■ Textauszug:
++++++++++
CHB_RSW_Logo_mit_Welle_trans
JuS_Logobasis_Linsenreflex
Menü

Zunehmende Insolvenzen und noch weit stärker steigende Forderungsausfälle

Dr. Hans-Jürgen Hillmer

Creditreform-Studienergebnisse zum Gesamtjahr 2023

 

Nach Creditreform-Angaben vom 4.12.2023 haben im Gesamtjahr 2023 18.100 Unternehmen Insolvenz anmelden müssen. Der historische Anstieg von mehr als 23% im Vergleich zum Vorjahr markiert damit endgültig das Ende des paradoxen Insolvenzgeschehens der Corona-Jahre. Die multiplen Krisen schlagen auf Unternehmen und Verbraucher gleichermaßen durch. Auch der Verband der Kreditversicherer warnt vor massiv erhöhten Insolvenzschäden.


 

Praxis-Info!
++++++++++
■ Datenabschnitt:

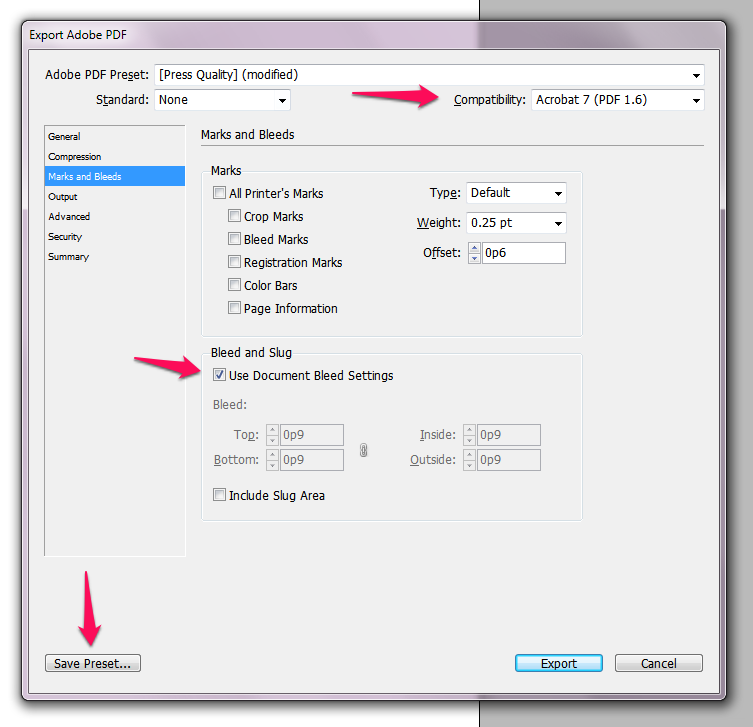Image resolution: width=753 pixels, height=727 pixels.
Task: Expand the Compatibility dropdown
Action: click(616, 100)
++++++++++
■ Aufgaben:
#1 Wie viele Unternehmen mussten laut dem Textauszug zu den Insolvenzen 2023 im Gesamtjahr 2023 Insolvenz anmelden?
#2 Benenne im Textauszug zu den Insolvenzen 2023 „Corona-Jahre“ in „Pandemie-Jahre“ um und gib dabei den Abschnitt beginnend bei „Zunehmende Insolvenzen und“ und endend bei „Praxis-Info!“ wieder.
#3 Prüfe anhand des Textauszugs zu den Insolvenzen 2023, ob die folgenden Aussagen zutreffen, und belege jede Antwort mit den entscheidenden Worten des Textes:
(a) Die Zahl der Insolvenzen stieg gegenüber dem Vorjahr um mehr als 23 %.
(b) Die Krisen treffen ausschließlich Unternehmen, nicht aber Verbraucher.
(c) Der Verband der Kreditversicherer warnt vor erhöhten Insolvenzschäden.
Die Auflistung ist eigenständiges Material und gehört nicht zum Textauszug.

■ Schriftliche Antworten:
#1 18.100 Unternehmen.

#2
Zunehmende Insolvenzen und noch weit stärker steigende Forderungsausfälle

Dr. Hans-Jürgen Hillmer

Creditreform-Studienergebnisse zum Gesamtjahr 2023

 

Nach Creditreform-Angaben vom 4.12.2023 haben im Gesamtjahr 2023 18.100 Unternehmen Insolvenz anmelden müssen. Der historische Anstieg von mehr als 23% im Vergleich zum Vorjahr markiert damit endgültig das Ende des paradoxen Insolvenzgeschehens der Pandemie-Jahre. Die multiplen Krisen schlagen auf Unternehmen und Verbraucher gleichermaßen durch. Auch der Verband der Kreditversicherer warnt vor massiv erhöhten Insolvenzschäden.


 

Praxis-Info!

#3
(a) Ja: „Der historische Anstieg von mehr als 23% im Vergleich zum Vorjahr“
(b) Nein: „Die multiplen Krisen schlagen auf Unternehmen und Verbraucher gleichermaßen durch.“
(c) Ja: „Auch der Verband der Kreditversicherer warnt vor massiv erhöhten Insolvenzschäden.“